The Art of Thinking Clearly
Author: Rolf Dobelli
Swiss writer Rolf Dobelli, the founder of get Abstract (the world’s largest suppliers of book summaries), was sitting with Nassim Taleb (of Black Swan fame) and they were “marveling at the systematic errors in decision making that CEOs and business leaders make”. Real world decisions are often made in a vague environment, where most stakeholders will have biases and pre-conceived notions; information will not be 100% complete; there will be multiple right answers and dependencies of variables; and so on. Unless we learn the art of thinking clearly, we will routinely keep making wrong decisions.
This million-copy bestseller teaches us just how to avoid those mistakes. With loads of examples and research, it highlights 99 different mistakes many of us make in decision making. Each chapter is about 1 mistake, and is a simple 3 pages explained through anecdotes and latest research, so becomes a very engaging read.
A sample that we could all relate to…
Survivorship Bias: We see success examples around us, and hence systematically tend to overestimate the chances of success. As a professional investor, I often get tempted to invest in a start-up seeing all the hundred million valuation companies. But a more sober analysis suggests that less than 1 in a hundred reach that milestone, the more likely scenario for most investments is that they will not cross the finish line.
Swimmer’s Body Illusion: We look at the perfectly chiseled body of professional swimmers and join swimming classes hoping we will get a figure like that too. However, “they are good swimmers because of their physiques” and not the other way around. Ditto for models who sell cosmetics (they were born attractive and chosen for advertising because of their good looks… “beauty is a factor for selection and not the result”).
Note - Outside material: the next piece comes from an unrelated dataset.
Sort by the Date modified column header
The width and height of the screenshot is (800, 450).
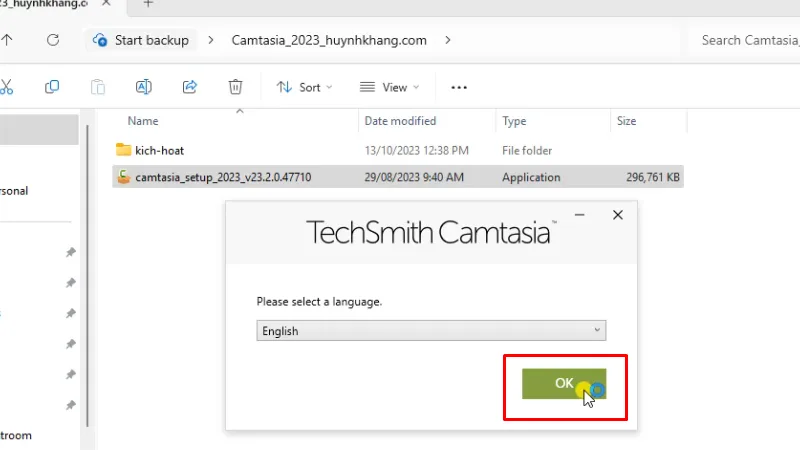point(400,121)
Sunk cost fallacy: If we have already invested a lot of time, money, energy or live in something, that itself becomes a reason to carry on, even if everyone around us knows we are “dealing with a lost cause”. E.g. both Britain and France continued to invest huge monies into Concorde knowing fully well “that the supersonic aircraft business would never work” – if only to save face and not admit defeat.
Confirmation Bias: The “mother of all misconceptions… tendency to interpret new information so that it becomes compatible with our existing theories and beliefs… we filter out any new information that contradicts our existing views.” We are on a weight loss diet, when we lose weight we pat ourselves on the back but when we gain, we take it as normal fluctuation, for months believing the diet is working while our weight remains constant!
Contrast Effect: Humans have difficulty with absolute judgements and hence judge something to be beautiful, expensive or good if we have something ugly, cheap or not good in front of us. All upgrade options exploit this: compared to a Rs. 15 lac price tag on a car, Rs. 30,000 leather seats sound like a pittance.
Envy: “Of all the emotions, envy is the most idiotic”. Paradoxically we envy people who are most like us. We are okay with, say, a musician earning much more than us, but not our peer in the same company as us. This leads to a practical error – as we do better, we keep going up and our peer group keeps becoming better. So just when we are done rejoicing over our success vs. our previous peer, a new set of benchmarks again make us envious!
Imagine 99 of these errors we all habitually make, with insightful analysis of how things actually go wrong in business and in life: Availability Bias (choosing based on what’s immediately available, rather than what’s right), Outcome bias (celebrating the outcome as proof of successful strategy when the effect may be environment or chance), Illusion of control, Self-selection bias, Action Bias and so on.
While the fallacies highlighted are insightful (even if the error is old wine like in Halo Effect, the examples given are interesting), after a while the themes become repetitive. I think the author should have combined similar ones and have a list of say 20-25 instead of 99. But even then a must-read for anyone who wants to make better choices.
Why should you read the book: To avoid making the same mistakes many of us habitually make. To become wiser and smarter. To improve our own and our organization’s decision making. The list of common mistakes almost becomes a checklist with which to review every decision.